What you have to do - In the article below about self-hosting AEM, how is Adobe Experience Manager described?

Given text -
■ ■ ■ ■ ■ ■ ■
Is There Still a Case for Hosting AEM Yourself?
May 6, 2022Is there?
At Adobe Summit, I had a “Braindate” with a number of other experienced AEM engineers, discussing this very question. Is there still a case for self-hosting AEM, or provisioning new AEM 6.5 service?
Table of Contents
First: A History Lesson on AEM & What It’s Made Of
Adobe Experience Manager (AEM) is Adobe’s do-everything content management and digital experience platform. If you’re new to the Adobe world, please see this video, specifically about 4 mins in, for an overview of the platform and what it does.)
■ ■ ■ ■ ■ ■ ■
Data shown -

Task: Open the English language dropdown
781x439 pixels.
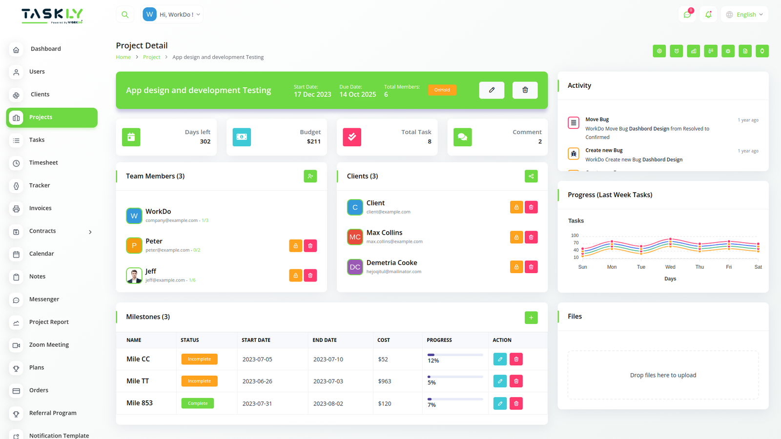Action: [x=744, y=15]
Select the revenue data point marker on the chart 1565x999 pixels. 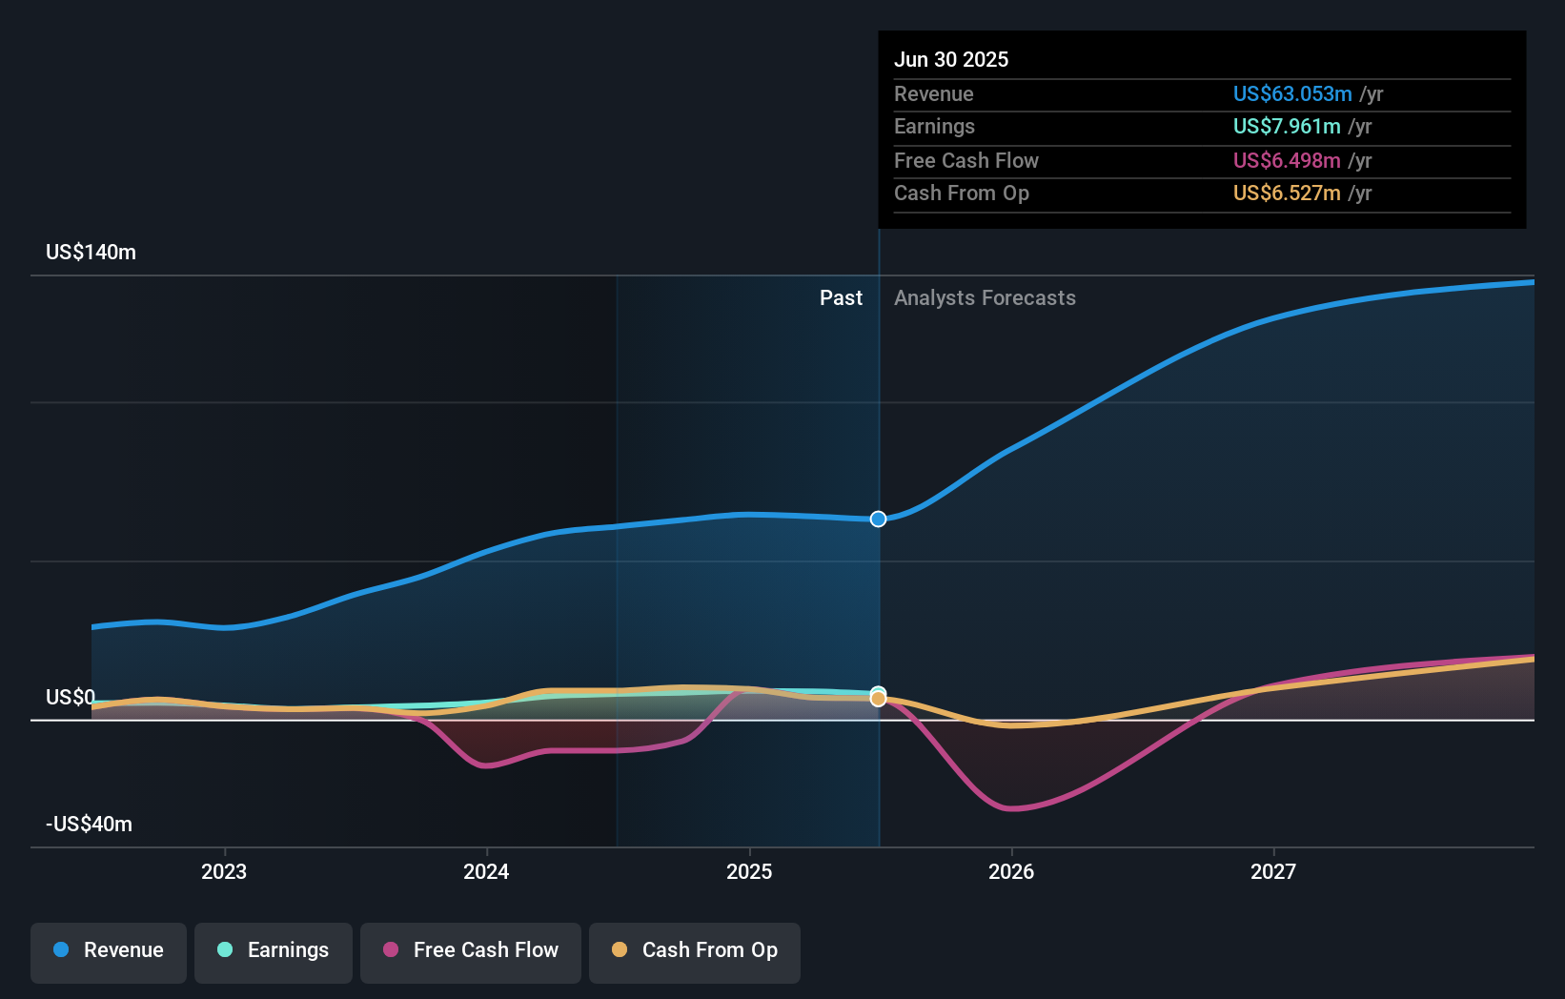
■ ■ ■ ■ ■ ■ ■
Full output - It is Adobe's do-everything content management and digital experience platform.